Ginny et Hermione, seules jeunes filles du manoir-bicoque, partageaient une mansarde claire et douillette. La cadette des Weasley avait peuplé de ses propres colifichets le fatras accumulé par les générations antérieures, son cœur en essor avait dépoussiéré de sa touche naïve les couches épaisses de trophées d’antan.

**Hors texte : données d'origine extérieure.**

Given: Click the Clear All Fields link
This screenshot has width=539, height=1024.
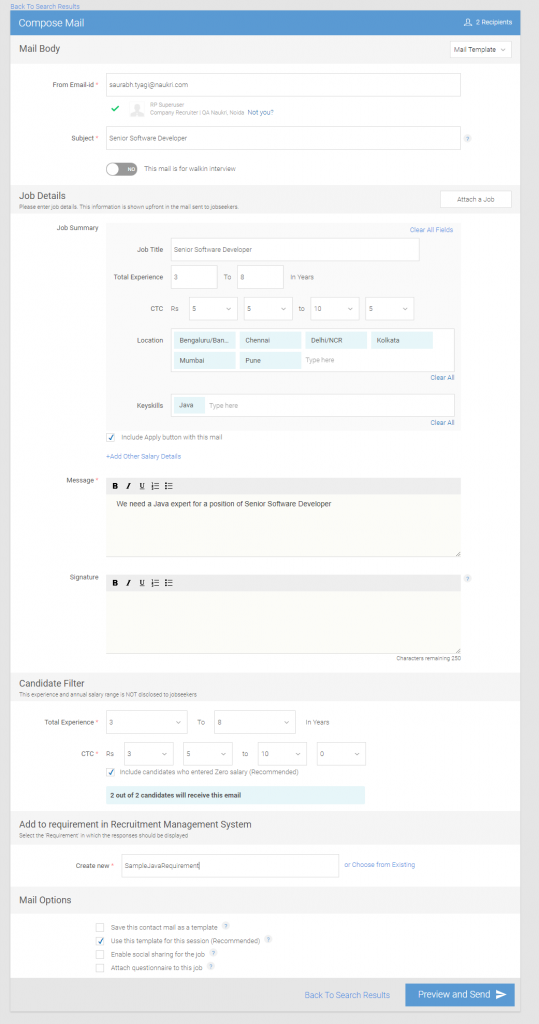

Au calme de la nuit complice, les filles jasaient doucement, se confiaient l’une à l’autre en s’étonnant des duretés de ce monde et de sa grande absurdité : les garçons !
– Je suis stressée quand il me regarde !
– Tu devrais te détendre un peu quand il est là ! C’est juste un garçon, c’est tout simple un garçon : une petite flatterie, en mode discret, tu le lances sur le Quidditch, et voilà ! Enfin je dis ça…
– Et puis la plupart du temps, il me calcule même pas !
– Mais si, il t’aime bien ! Il faut juste que tu lui montres que tu n’es pas seulement la gentille petite frangine de son meilleur ami. Tu es aussi une jeune fille qui explore le monde à sa façon !
– J’aimerais tellement explorer avec lui !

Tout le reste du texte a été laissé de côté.